Chicago Bears just might not be as far behind as people think
MIAMI -- So just who will the 2020 Bears be?
The 2018 12-4 NFC North champs, better, or the club that moonwalked its way to 8-8, parked dead center in the middle of the NFL road?
Based on what we've seen the past two years, just how far are the Bears from the NFL's elite?
Clearly the measuring sticks are the Kansas City Chiefs and the San Francisco 49ers, and we know how huge a difference just one off-season done right can make.
Patrick Mahomes is in a league of his own right now, end of conversation. However, in Super Bowl 54 on Sunday, Jimmy Garoppolo made many of the same mistakes the Bears' Mitch Trubisky does, and Garoppolo has been in the league twice as long and is nowhere near the athlete Trubisky is.
I'm not predicting anything here, but for at least one more season, Trubisky's ceiling remains as high or higher than Garoppolo's.
The 49ers' ground game is the best in the NFL, but it's based on scheme and blocking, not its backs -- all good but none special.
Though the Chiefs' rushing attack is more explosive than the Bears', it is no more consistent or productive, and it's quite possible David Montgomery will turn out to be the best NFL back on any of these three teams, and either Tarik Cohen or Cordarrelle Patterson could be the most explosive.

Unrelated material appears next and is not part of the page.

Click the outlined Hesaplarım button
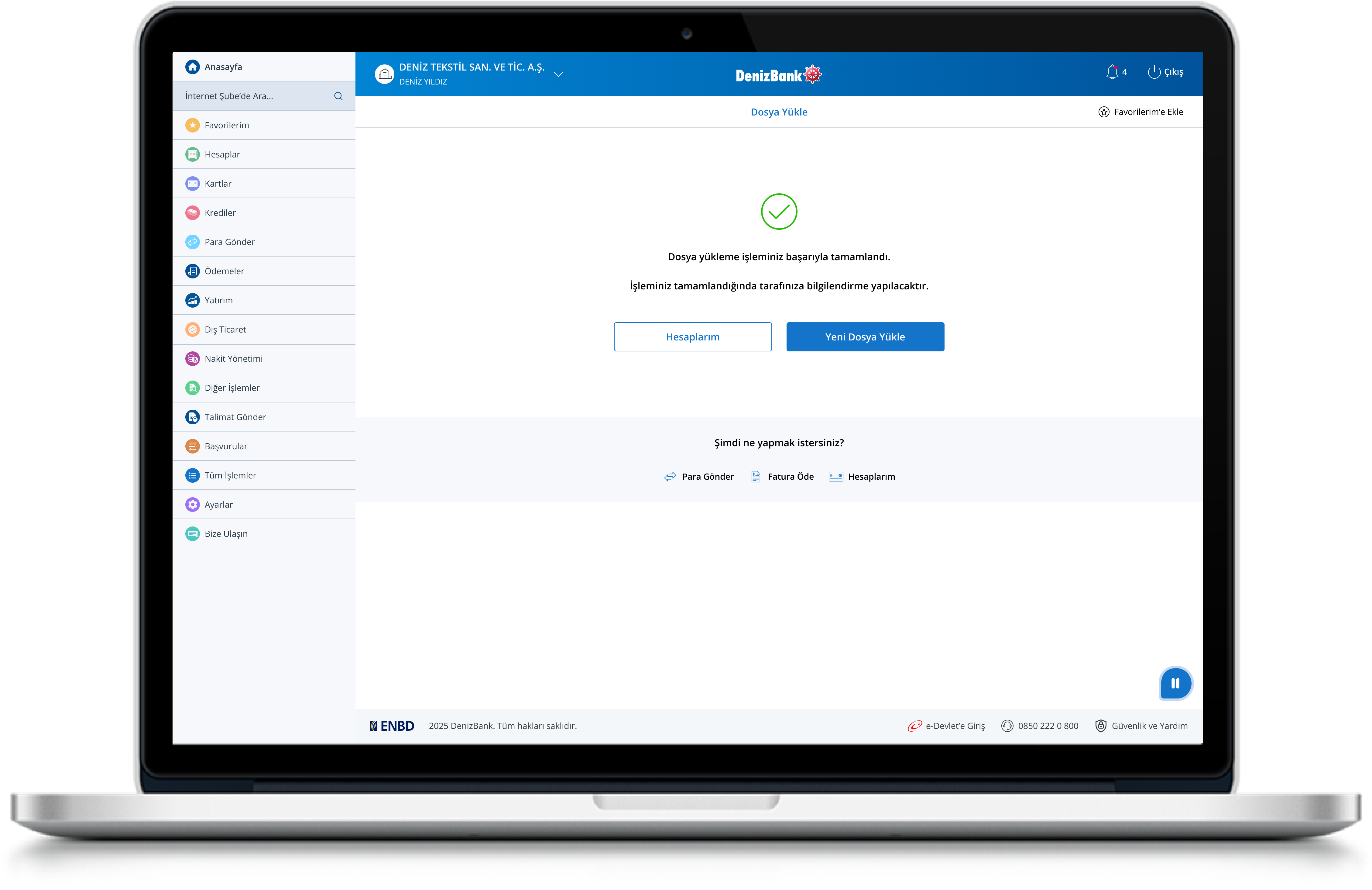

The question: Can coach Matt Nagy figure out what to do with them?
The Chiefs have the best group in the NFL. San Francisco's is pedestrian, at best, although rookie Deebo Samuel may possess an Allen Robinson-like future.

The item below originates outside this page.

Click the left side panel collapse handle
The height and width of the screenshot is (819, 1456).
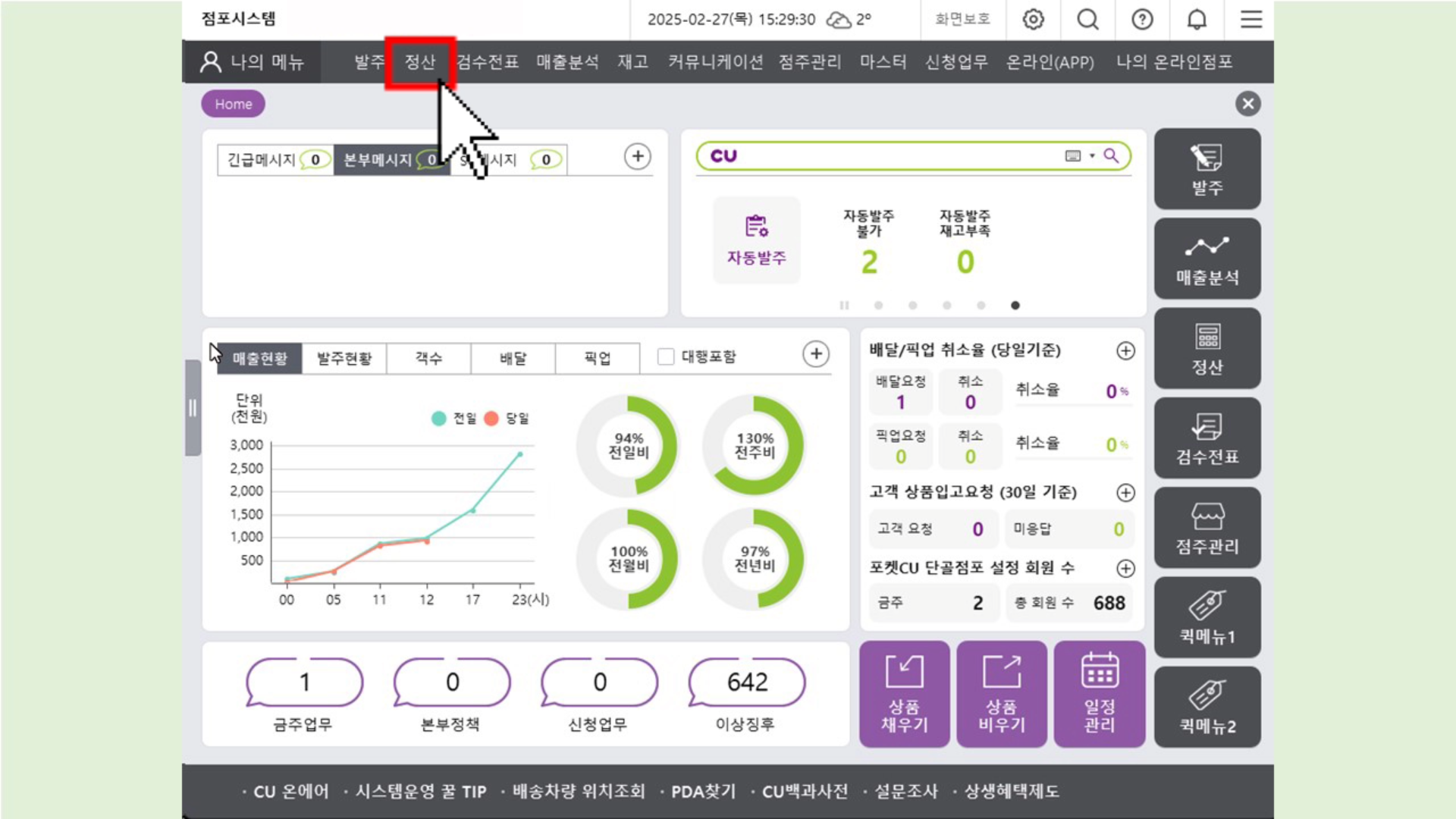(193, 408)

Robinson is a solid No. 1 for the Bears. If Anthony Miller's shoulder returns to 100 percent and Taylor Gabriel can stay on the field (assuming he isn't an off-season cap casualty), with Riley Ridley's upside the Bears can contend here with most clubs, other than the Chiefs.
In Travis Kelce and George Kittle, the Chiefs and 49ers have the two best in the game. The Bears have nothing, and the problem is magnified by the importance of the position in Nagy's offense.
It's the one position where the Bears aren't close to being in the conversation.
The 49ers' Joe Staley is the only better than average left tackle on any of these teams, while Kansas City's Mitchell Schwartz is one of the NFL's best right tackles and the Niners' Mike McGlinchey is a solid up and comer.
The Bears must upgrade the OT position. But both Super Bowl teams are pedestrian in the interior from guard to guard, and the Bears' Cody Whitehair and James Daniels may just offer more upside inside than either conference champ.
You can't compare defensive lines because the Chiefs and 49ers are built around "40" fronts and the Bears are a 3-4 team.
But as good as Nick Bosa, Dee Ford, DeForest Buckner, Chris Jones and Frank Clark are, we know the Bears' Akiem Hicks is as good or better, Khalil Mack is better, and Eddie Goldman and Roquan Smith certainly make the Bears' front seven the equal of these two, possibly the best with a year under coordinator Chuck Pagano's belt.
Again, Richard Sherman and Tyrann Mathieu are special, but with Kyle Fuller and Eddie Jackson, the Bears' DB corps -- like Kansas City and San Francisco -- includes two former first-team all-pros and is certainly the equal of the three, if not the best.
The Bears have the best return game in the league, and as long as Eddy Pineiro continues to grow they can contend with these guys right now.
Andy Reid is in rare air, with only Bill Belichick and Pete Carroll. Also, Kyle Shanahan is well ahead of Nagy today. But who is Nagy really, the 2018 NFL Coach of the Year or the guy who led that 2019 moonwalk?
Focusing on the nucleus of these three clubs -- all have free-agent and injury issues to deal with -- the only spots where the Bears are significantly deficient are tight end and left tackle, while they obviously have serious riddles to unravel at quarterback and head coach.
No, The Bears are definitely not contenders right now.
But other contenders, and even Super Bowl champs, have cured a lot more ills in just one off-season than the Bears have to solve to get there.